Now let’s go through the recipe and explain some detail.

Why full cream milk? Yoghurt made with skim milk is thinner. You normally have to add skim milk powder and/or a thickener like Maizena to the skim milk to make nice thick yoghurt. The cream in the milk ensures thick yoghurt.

Why heat the milk? Heating the milk to 90°C breaks down the proteins in the milk. If you buy pasteurized milk, it has been heated, but just up to 72°C which is not enough to break down the proteins for thick yoghurt. Make sure to stir the milk while heating or use a microwave.

What are cultures and what do they do? Cultures are specific lactic bacteria that like warm temperatures.  We let the milk cool to 40-44°C before adding the cultures. They are very fussy organisms that will not grow properly if you change the temperature. What these bacteria do is consume the sugar in the milk, called “lactose”, and excrete it as lactic acid.  The acid makes the milk sour. The products the bacteria produce ultimately gives the milk the yoghurt flavour. There are bacteria floating all over the place and if you are not careful with cleaning your equipment, these wild, bacteria will invade the milk and gobble up the sugar before we can add the correct good YCX11 or ABT-5 bacteria that give the yoghurt flavour. The wild or bad bacteria will give an off flavour to the milk and you will have to feed the dogs with it. Finest Kind sells 2 different mixtures of lactic yoghurt bacteria, generally the most popular ones, namely YCX11 and ABT-5. But there are many different mixtures of bacteria giving thicker or thinner yoghurt, or a less or more strong flavour. The difference between the YCX11 and ABT-5 cultures is that the ABT-5 contains pro-biotic bacteria as well as the lactic bacteria.
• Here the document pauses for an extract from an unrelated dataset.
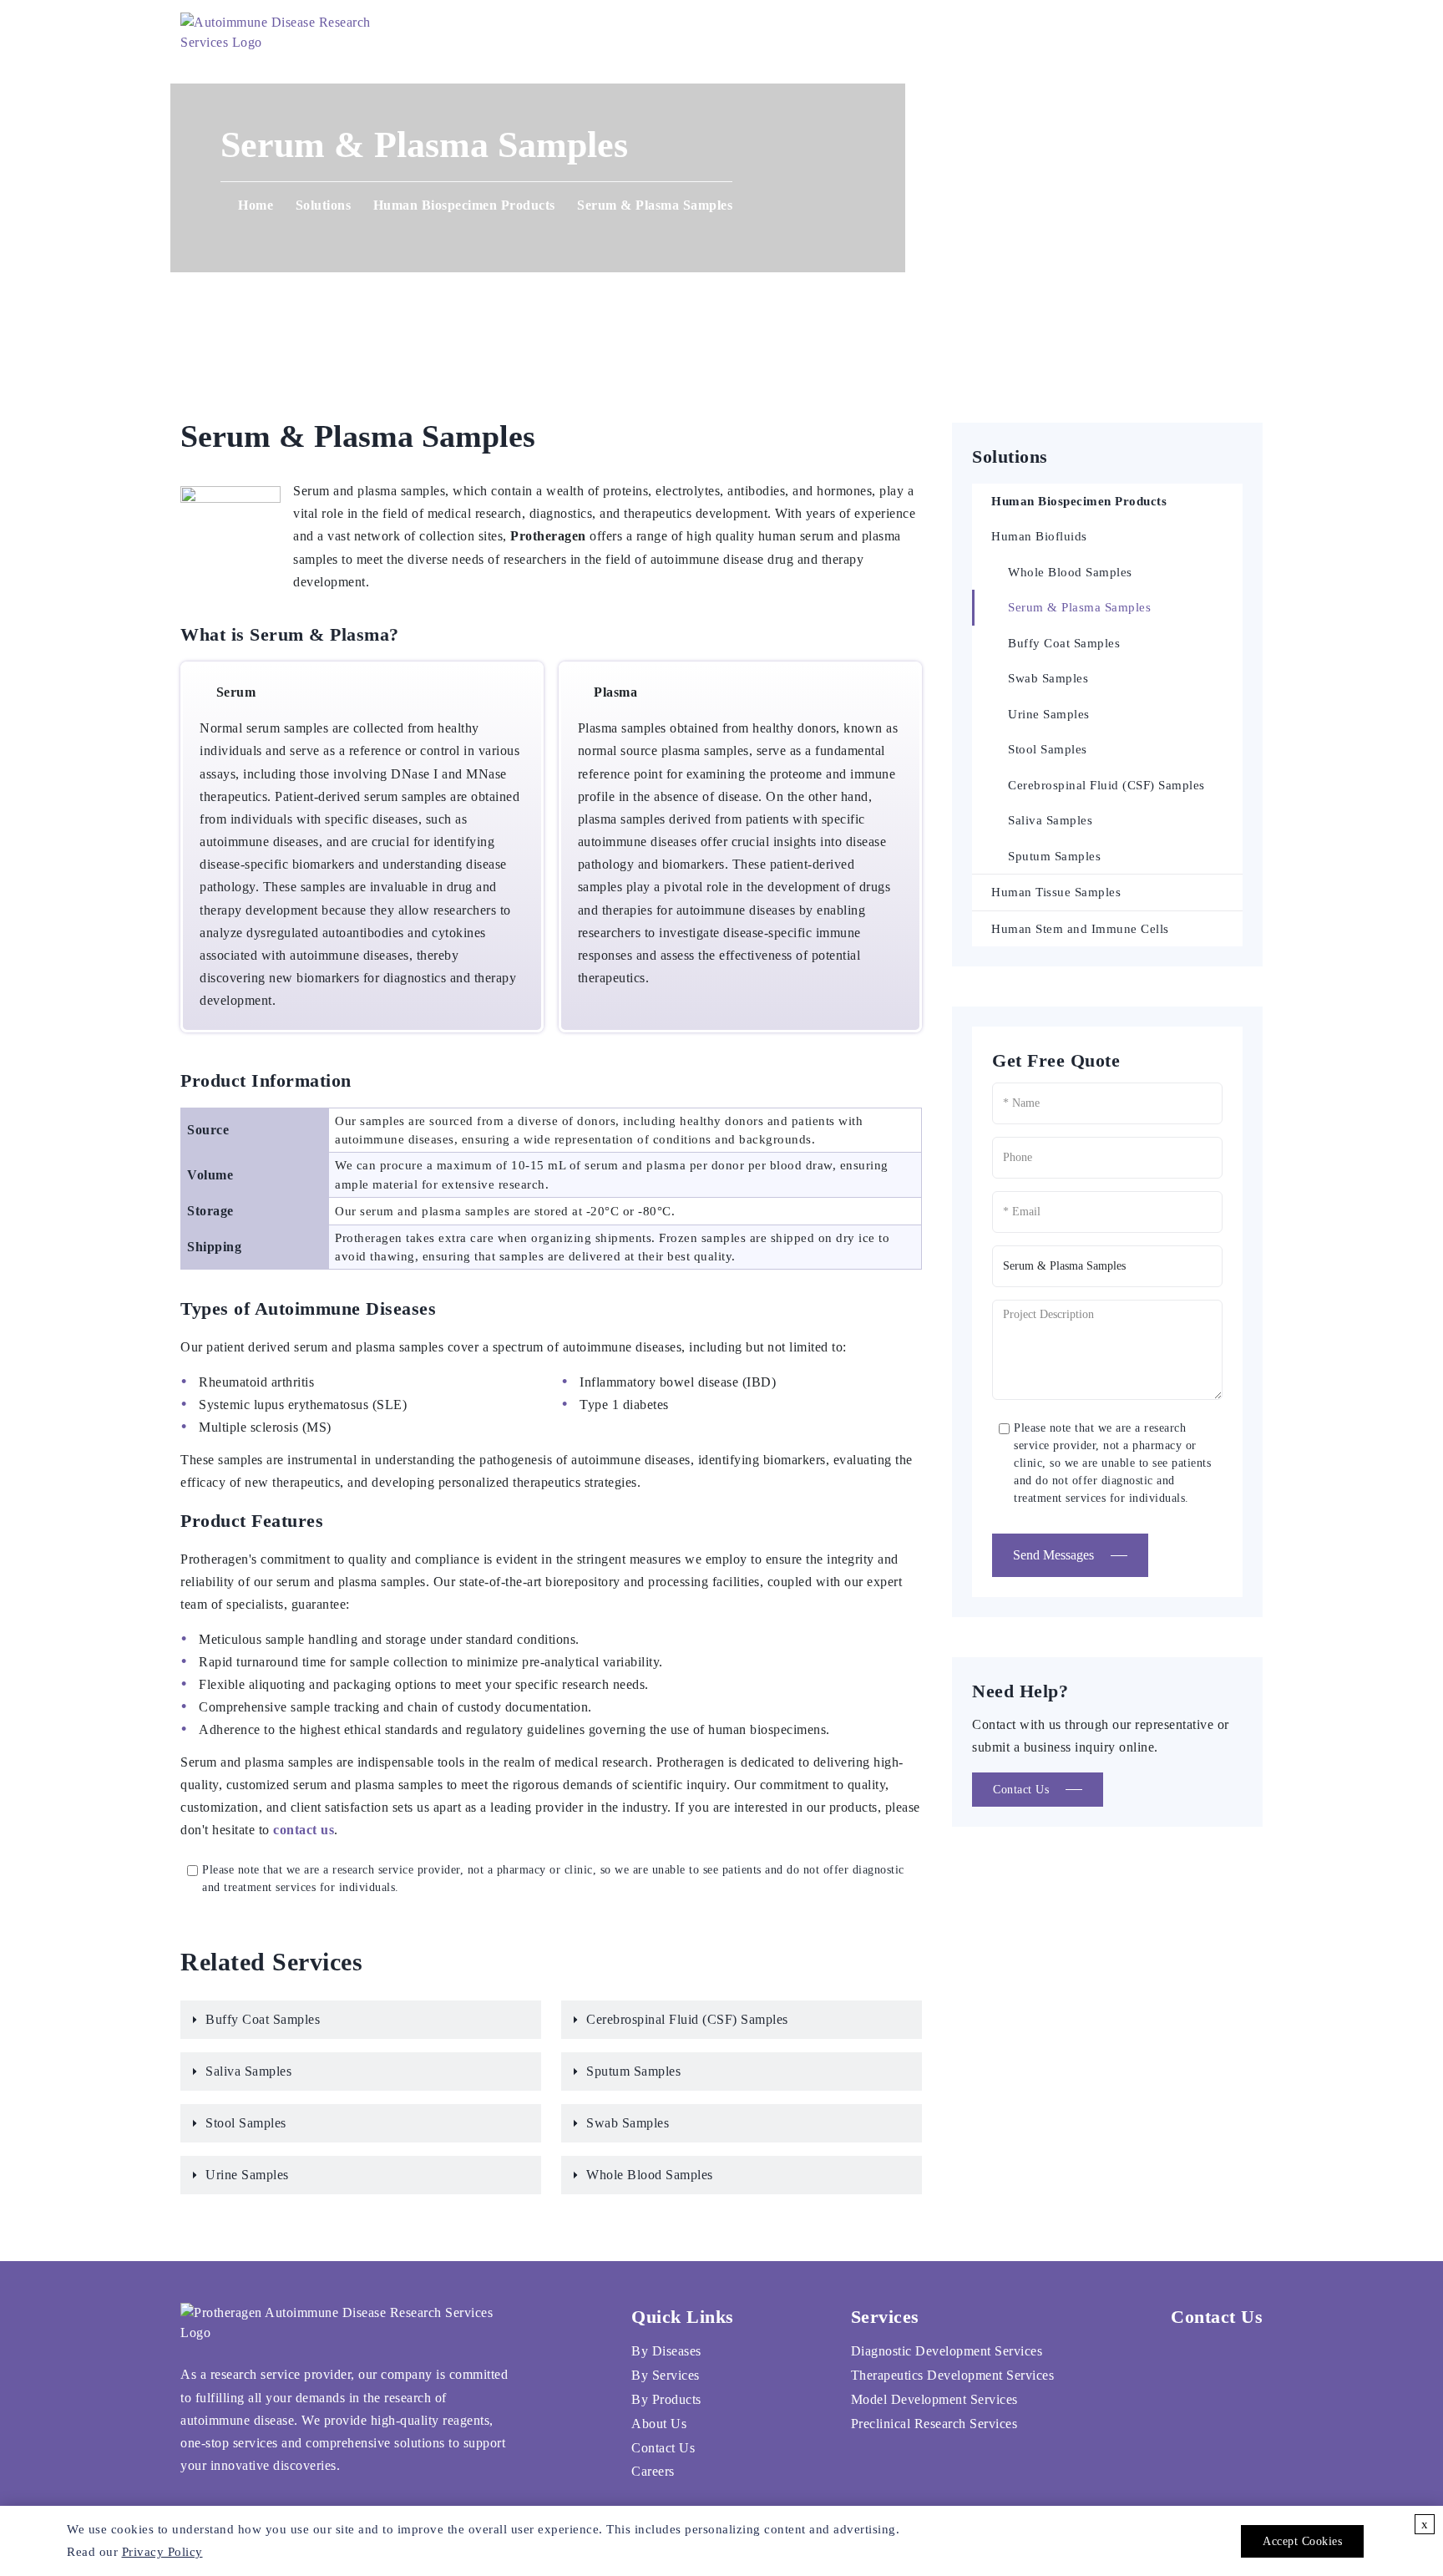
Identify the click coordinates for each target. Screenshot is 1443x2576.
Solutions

YCX-11 only contains the lactic bacteria.

So what are probiotics? They are bacteria that normally live in our gut.  A healthy and diverse population of gut bacteria are essential to our immune system, to manufacturing our vitamins, to regulating how much we eat and they even affect our mood.  By making a home made yoghurt with probiotics you can be sure that your gut is being re-supplied with necessary living gut bacteria. You can’t always be sure that the products you buy off the shelf contain living probiotic bacteria. If the bacteria are not alive, they can’t re populate your gut – simple as that.

Why is full cream yoghurt good for banters and those that are lactose intolerant? Most of the sugars, lactose, in yoghurt has been consumed  by the bacteria that we added to the milk leaving proteins and fat. Exactly what Tim Noakes orders.

What is the cost involved? One packet of culture can make 250 litres yoghurt. Just store the cultures as prescribed in the recipe and you will have an ongoing supply of bacteria for your yoghurt. And of course it is a huge saving. Just add R1.40 for the culture to the cost of the milk and you have the price of  a litre of yoghurt.